Let’s Encrypt submits newly issued certificates to certificate transparency logs. It takes time for the certificates to be received by the logs and for crt.sh to download the associated information. But normally I believe this should be on the order of an hour or so, not a day or so. Would you like to share a PEM file so that we can compare?
I believe there can often be lag between when Let's Encrypt submits a certificate to the certificate transparency logs and when it appears in crt.sh. In general we have no insight into why this is and inquiries about it should be directed to the crt.sh maintainers.
Like @_az found certificates can often be present in the logs that Let's Encrypt directly submits to before they are present in crt.sh and other log indexers.
One is, individual Certificate Transparency logs are often parallel systems, they need to periodically perform a step to synchronise things so that what they tell the world (about certificates they have been shown) is consistent. They are prohibited from ever saying anything inconsistent (e.g. saying once that they’ve logged a particular certificate and then later that they did not) but they have up to 24 hours (called the “Maximum Merge Delay”) to deliver a new consistent view after logging the certificate. Of course it doesn’t take 24 hours to do the mathematics, but this is the absolute maximum delay, it includes for example if they have a power failure or network interruption, they must recover and publish new consistent records in under 24 hours if they’d signed any SCTs before they lose power / network. The chosen MMD is a compromise, a longer MMD would allow logs to recover from more serious failures, e.g. the whole of Japan is destroyed by a rampaging lizard monster, whereas a shorter one would detect problems more quickly.

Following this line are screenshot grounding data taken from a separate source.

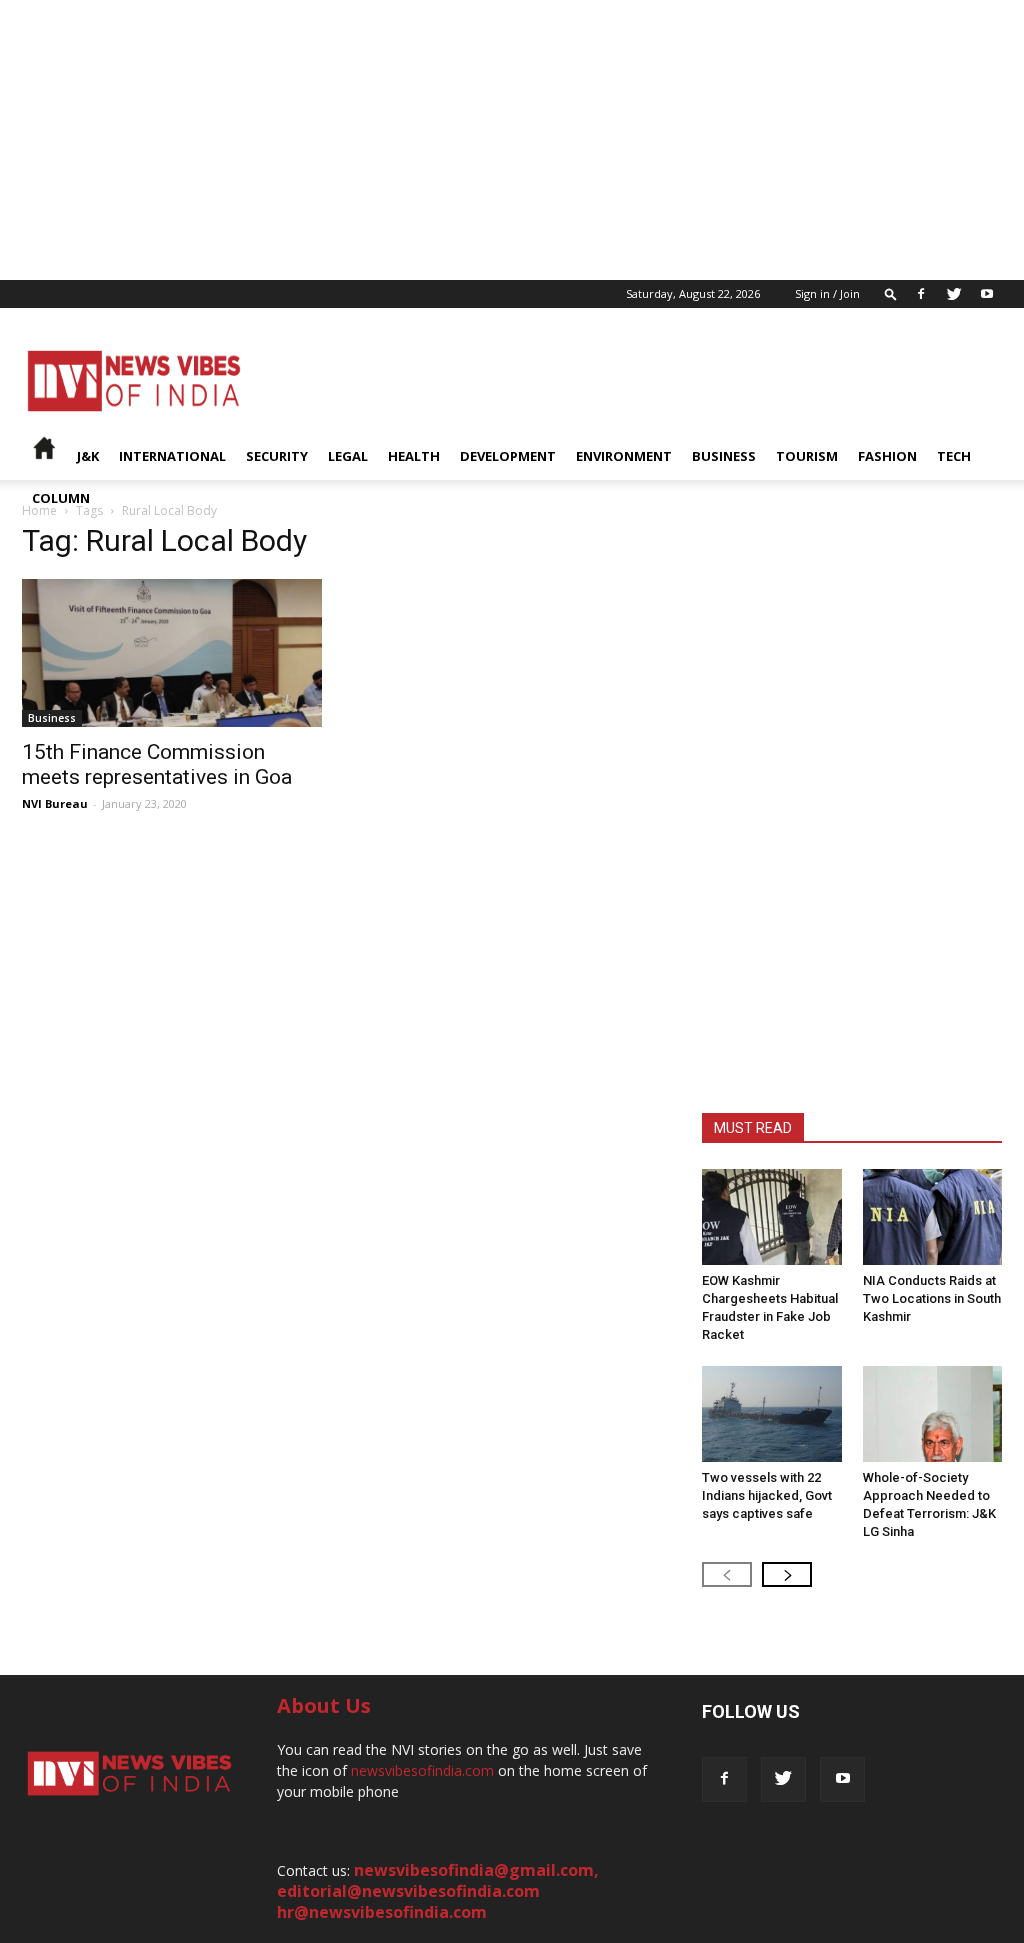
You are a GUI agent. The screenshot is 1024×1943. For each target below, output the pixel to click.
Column (61, 498)
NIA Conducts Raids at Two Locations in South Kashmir (932, 1298)
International (172, 456)
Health (414, 456)
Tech (954, 456)
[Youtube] (987, 294)
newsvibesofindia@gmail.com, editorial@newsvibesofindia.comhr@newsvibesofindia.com (438, 1891)
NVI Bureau (55, 803)
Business (724, 456)
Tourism (807, 456)
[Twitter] (954, 294)
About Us (324, 1705)
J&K (88, 456)
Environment (624, 456)
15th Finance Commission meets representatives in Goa (157, 764)
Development (508, 456)
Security (277, 456)
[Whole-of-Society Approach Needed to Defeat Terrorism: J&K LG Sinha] (933, 1414)
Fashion (887, 456)
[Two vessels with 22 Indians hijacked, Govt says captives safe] (772, 1414)
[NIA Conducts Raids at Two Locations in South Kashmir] (933, 1217)
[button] (891, 293)
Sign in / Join (827, 293)
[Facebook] (921, 294)
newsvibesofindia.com (422, 1770)
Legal (348, 456)
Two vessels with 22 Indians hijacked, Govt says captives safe (767, 1495)
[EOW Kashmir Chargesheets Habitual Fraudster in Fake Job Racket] (772, 1217)
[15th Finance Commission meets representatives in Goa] (172, 653)
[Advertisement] (512, 140)
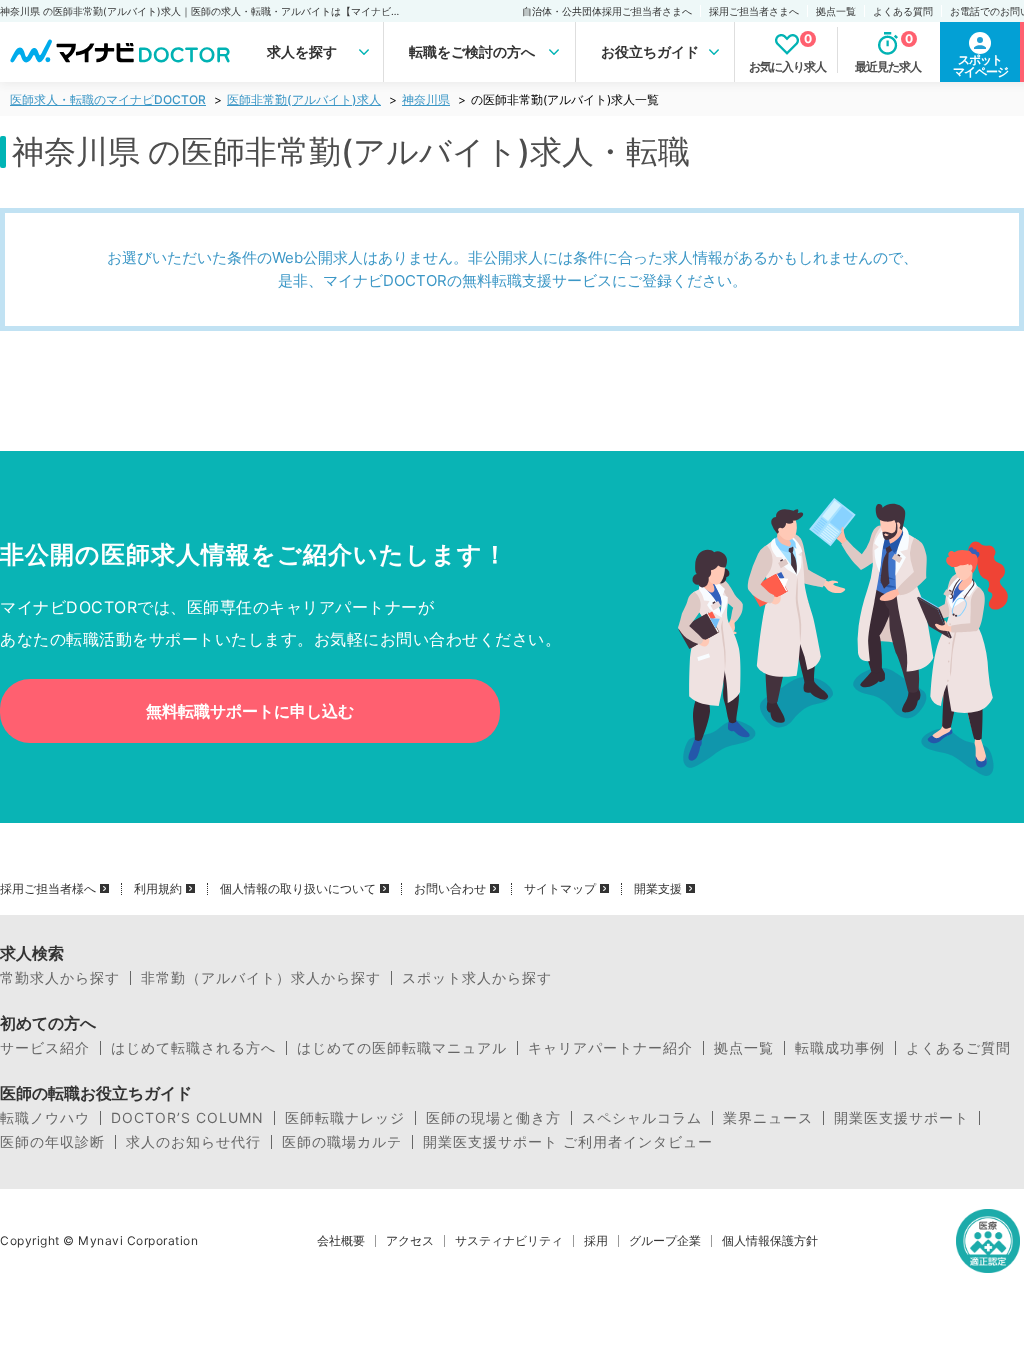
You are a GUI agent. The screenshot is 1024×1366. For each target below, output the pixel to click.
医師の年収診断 (52, 1142)
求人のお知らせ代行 (193, 1142)
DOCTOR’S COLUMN (187, 1118)
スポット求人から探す (477, 978)
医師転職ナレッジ (345, 1118)
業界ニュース (768, 1118)
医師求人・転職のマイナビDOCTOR (108, 99)
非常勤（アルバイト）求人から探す (261, 978)
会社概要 (341, 1241)
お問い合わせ (450, 889)
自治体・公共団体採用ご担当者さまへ (607, 11)
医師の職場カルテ (342, 1142)
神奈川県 (426, 99)
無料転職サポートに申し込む (250, 711)
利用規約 (158, 889)
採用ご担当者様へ (48, 889)
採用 (596, 1241)
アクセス (410, 1241)
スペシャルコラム (642, 1118)
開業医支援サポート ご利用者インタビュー (568, 1142)
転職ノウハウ (45, 1118)
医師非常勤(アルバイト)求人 (304, 99)
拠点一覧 (836, 11)
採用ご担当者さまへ (754, 11)
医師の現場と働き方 (493, 1118)
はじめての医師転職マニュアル (402, 1048)
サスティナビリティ (509, 1241)
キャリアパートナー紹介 (610, 1048)
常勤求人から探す (60, 978)
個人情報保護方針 (770, 1241)
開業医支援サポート (901, 1118)
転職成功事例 (840, 1048)
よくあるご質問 (958, 1048)
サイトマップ (560, 889)
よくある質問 (903, 11)
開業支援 (658, 889)
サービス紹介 (45, 1048)
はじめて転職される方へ (193, 1048)
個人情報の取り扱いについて (298, 889)
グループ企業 (665, 1241)
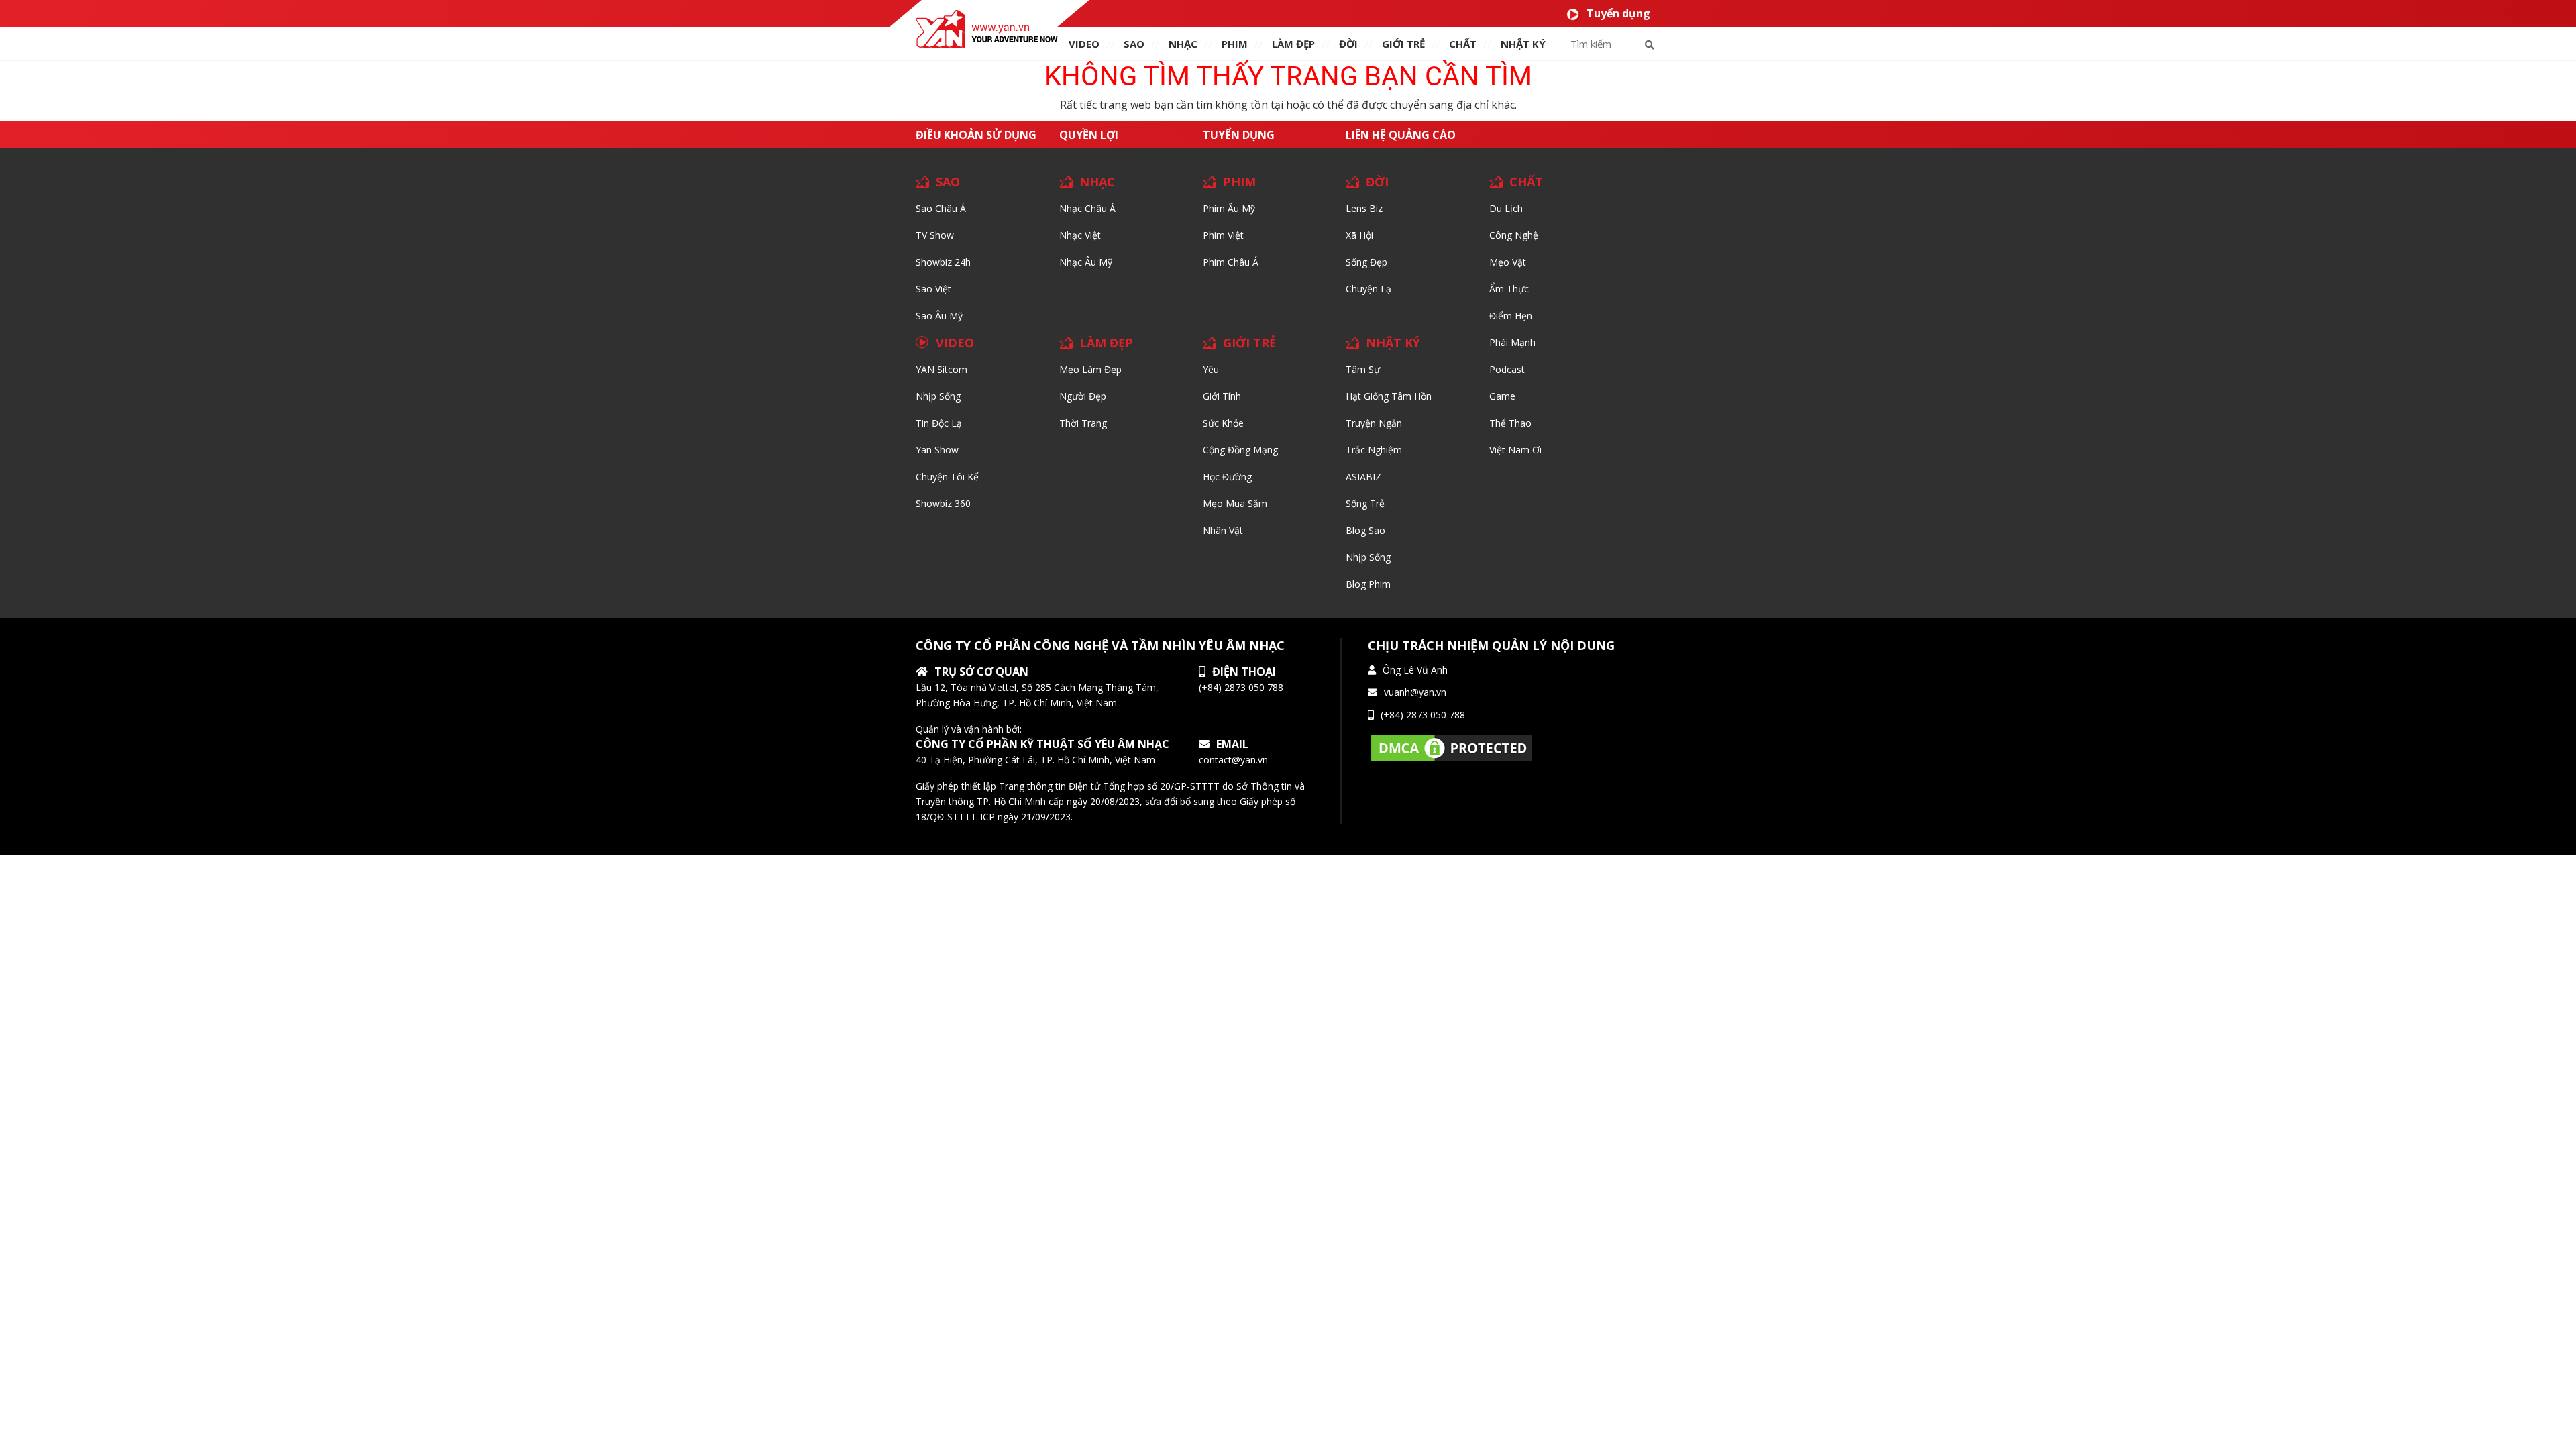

The second is that crt.sh itself [run by Comodo] needs to suck in the millions of certificates from the dozens of active logs, it is able to mostly keep up, but it isn’t live. https://crt.sh/monitored-logs shows crt.sh’s view of its own backlog, the difference between the number of certificates it knows it should have record of, and the number it already has downloaded from the logs. It is normal for there to be a significant backlog for the very popular logs used by Let’s Encrypt.
Okay thank you everyone. So the recipe is “wait for 24 hours and if it’s not up there panic, lizard monsters are incoming”. Gotcha. I think we are done here.